Skills also feel very insignificant as you just spam them and their damage is crap. There's not an equivalent to landing a 3 man stun with lion, or hitting a raze combo with shadowfiend. You land a hook on someone but they just get 50 damage and run away again as there's no followup skill.
The dragon map is really infuriating as 10 seconds of out of position and they can get a dragon. I feel like the other maps are 10x better. The moon and sun shrines should really be instantly cancel-able imo.
I'm about 30 games in and have changed my opinion a bit.
I think for what it's being billed as, HOTS works. It's a super casual alternative to the other mobas and really plays as it's own game. The animations still look terrible (graphics are very nice on the other hand), but that becomes an afterthought with so fighting going on. The lack of last-hitting, farming, shared exp, and map objectives really make for a fast-paced environment. Rotating maps is an amazing feature (although I'm obviously partial to some).

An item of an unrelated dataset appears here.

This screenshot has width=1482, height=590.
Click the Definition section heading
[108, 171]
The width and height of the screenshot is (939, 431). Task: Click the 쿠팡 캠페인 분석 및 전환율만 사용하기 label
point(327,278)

All in all, I'm finding it enjoyable. It's not like a super-rewarding game, but there's a lot of entertainment to be had spamming shit in these 20-30 minute games. It's basically akin to the Michael Bay experience.
Now onto the really bad: hero design. I'm hoping alpha-beta flushes out some existing heroes more, but I agree with FueledUpAndReadyToGo in that I'm just spamming spells over the course of the game. If the devs want HOTS to have more depth, heroes shouldn't all follow the same design of low cooldown/damage/mana spells that won't amount to much unless supported by allies. Some spells I actually put some thought into using, such as Valla's second ulti, but there's a severe lack of spell potential.
I'd like to see more expensive, game changing spells. It doesn't have to be in the realm of an Enigma "Black Hole," but even a basic spell like ES's "Fissure" can alter laning phases.
On November 05 2014 09:34 FueledUpAndReadyToGo wrote: So I gave this a try. My biggest gripe with it is that hero kills feel so insignificant in this game., compared to dota. Like if you focus a hero and kill him after a chase it's not even worth it if one other guy gathered coins or zombies in the meantime. Feels way more PvE and less PvP.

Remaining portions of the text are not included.